- **MATERIAL FOR THE TASK**
+++

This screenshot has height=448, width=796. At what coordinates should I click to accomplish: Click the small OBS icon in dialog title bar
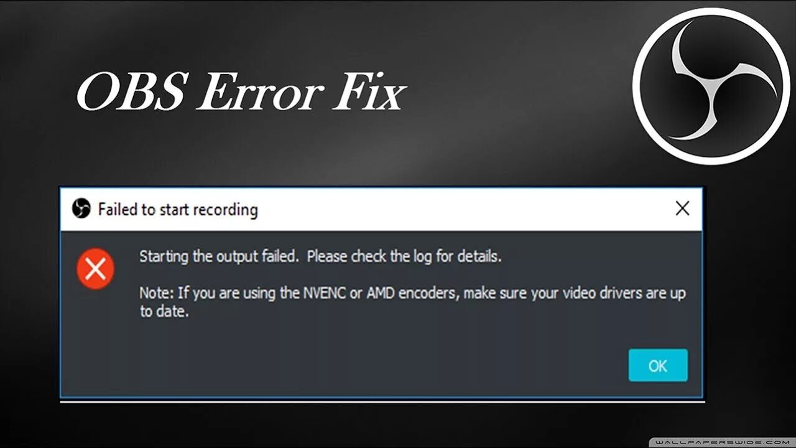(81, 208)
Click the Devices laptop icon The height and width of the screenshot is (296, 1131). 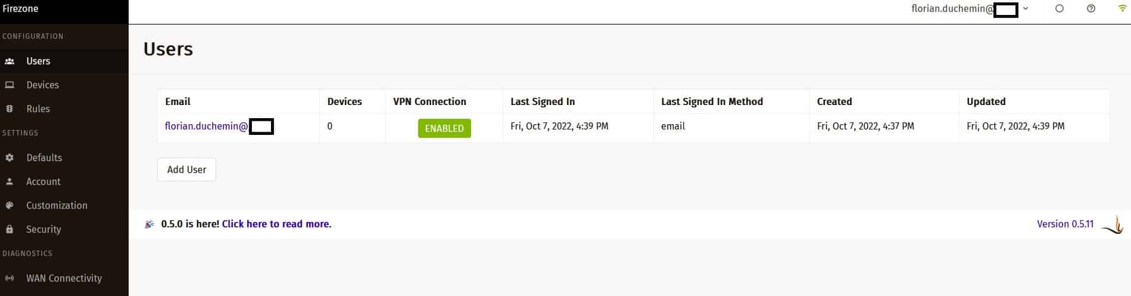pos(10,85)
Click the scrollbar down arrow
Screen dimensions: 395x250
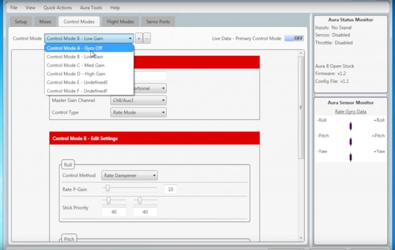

+++

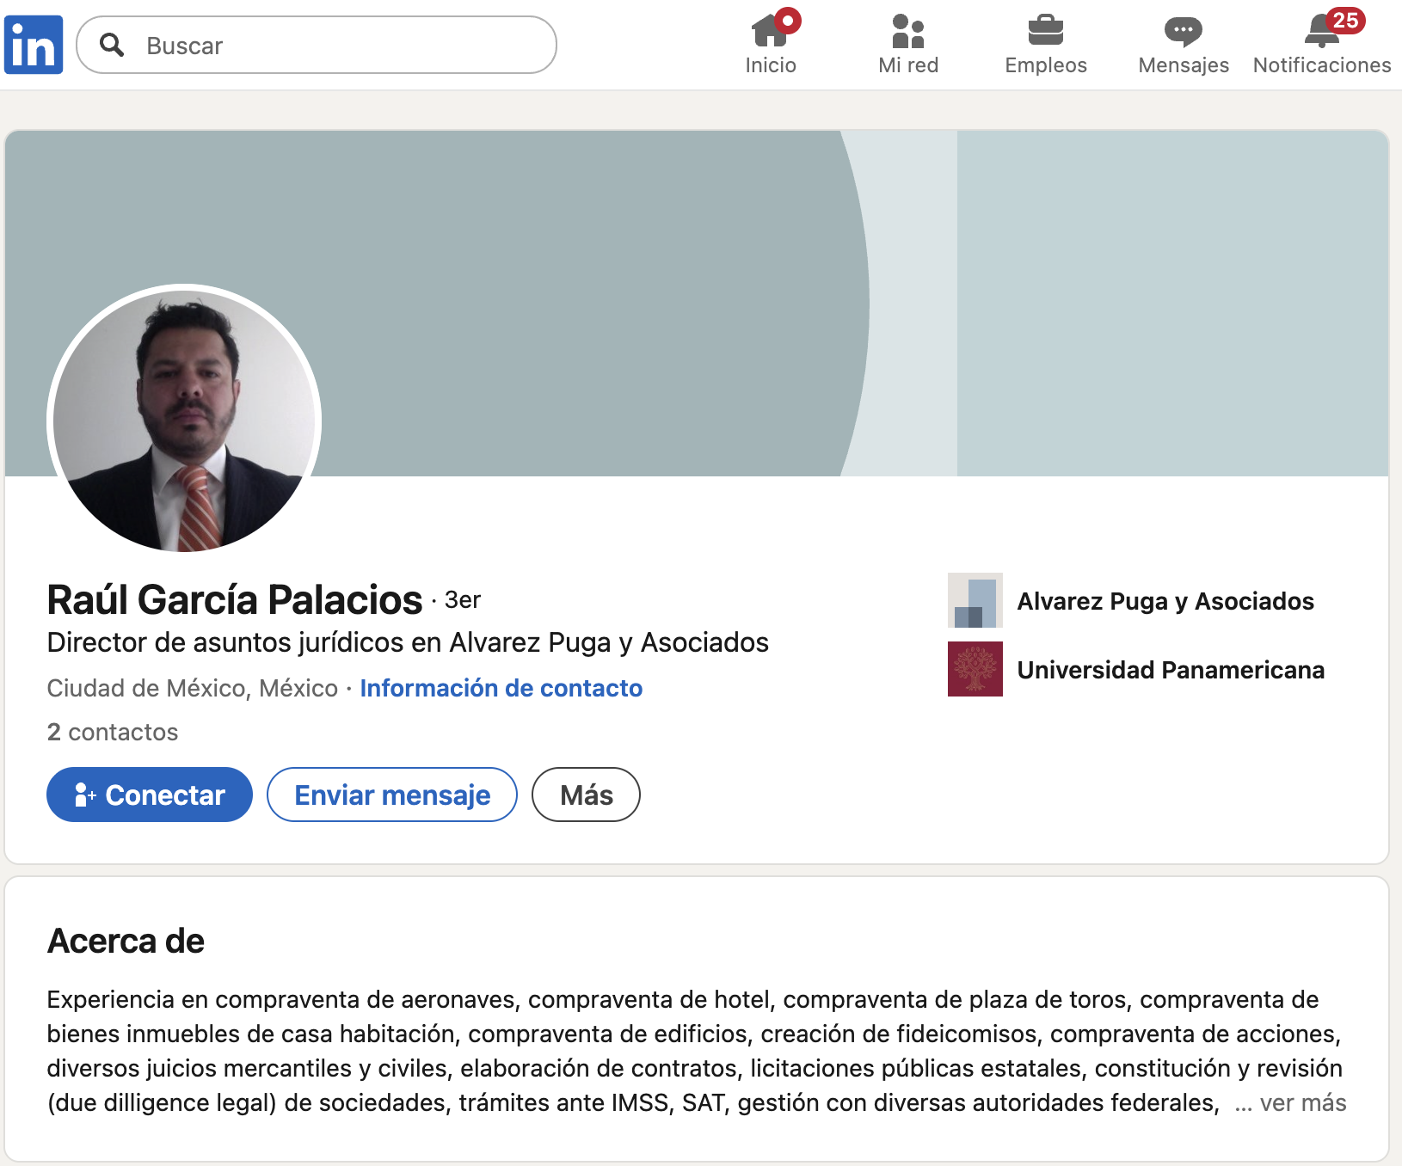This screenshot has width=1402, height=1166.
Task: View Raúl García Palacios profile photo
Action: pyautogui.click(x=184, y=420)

+++

What you return must be the lines above that run from the line with "Click the scrollbar down arrow" to the line with "Screen dimensions: 395x250", inclusive, each copied exactly.

Click the scrollbar down arrow
Screen dimensions: 395x250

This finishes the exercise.